[Activity]
Would you please transcribe the data in full and exactly, excluding images?

[Exercise materials]
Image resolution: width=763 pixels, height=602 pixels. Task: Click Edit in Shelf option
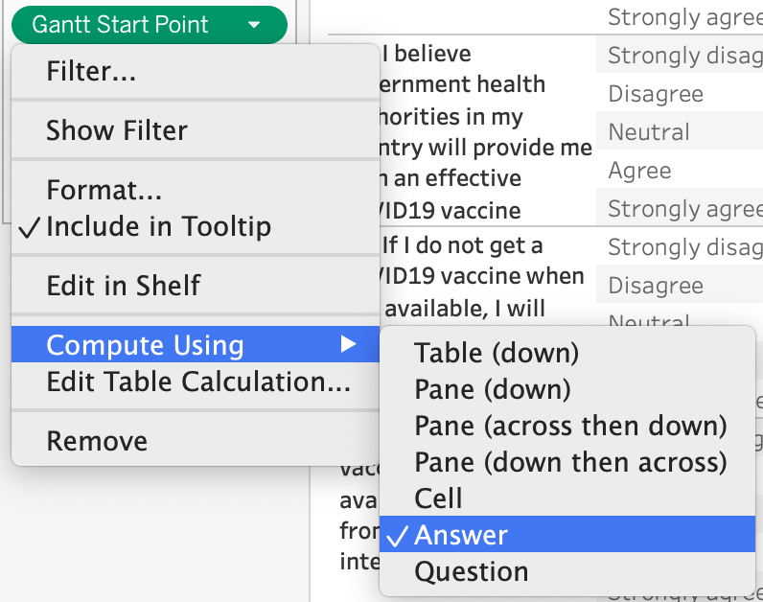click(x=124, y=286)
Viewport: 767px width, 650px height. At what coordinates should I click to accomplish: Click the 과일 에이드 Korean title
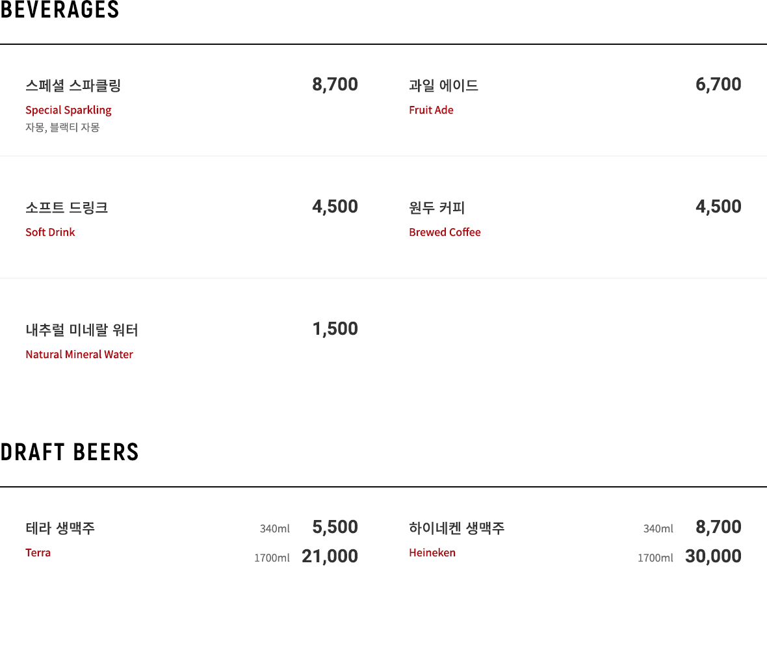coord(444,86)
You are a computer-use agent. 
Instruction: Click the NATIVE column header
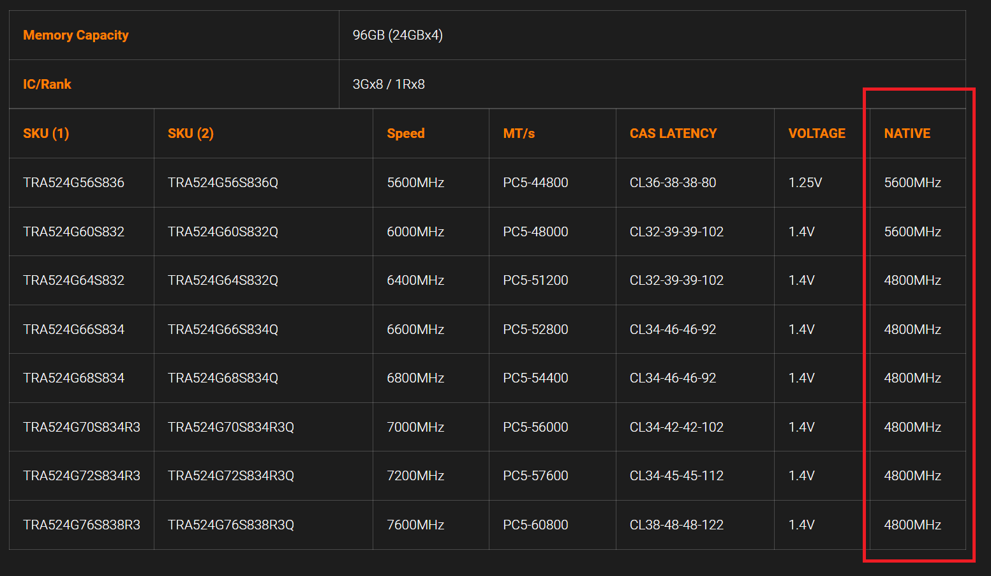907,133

[Completed exercise]
Image resolution: width=763 pixels, height=602 pixels. Task: Click Edit in Shelf option
click(x=124, y=286)
Viewport: 767px width, 650px height. At what coordinates should I click to accomplish: Click the 과일 에이드 Korean title
coord(444,86)
You are a computer-use agent. 
Instruction: Click the NATIVE column header
907,133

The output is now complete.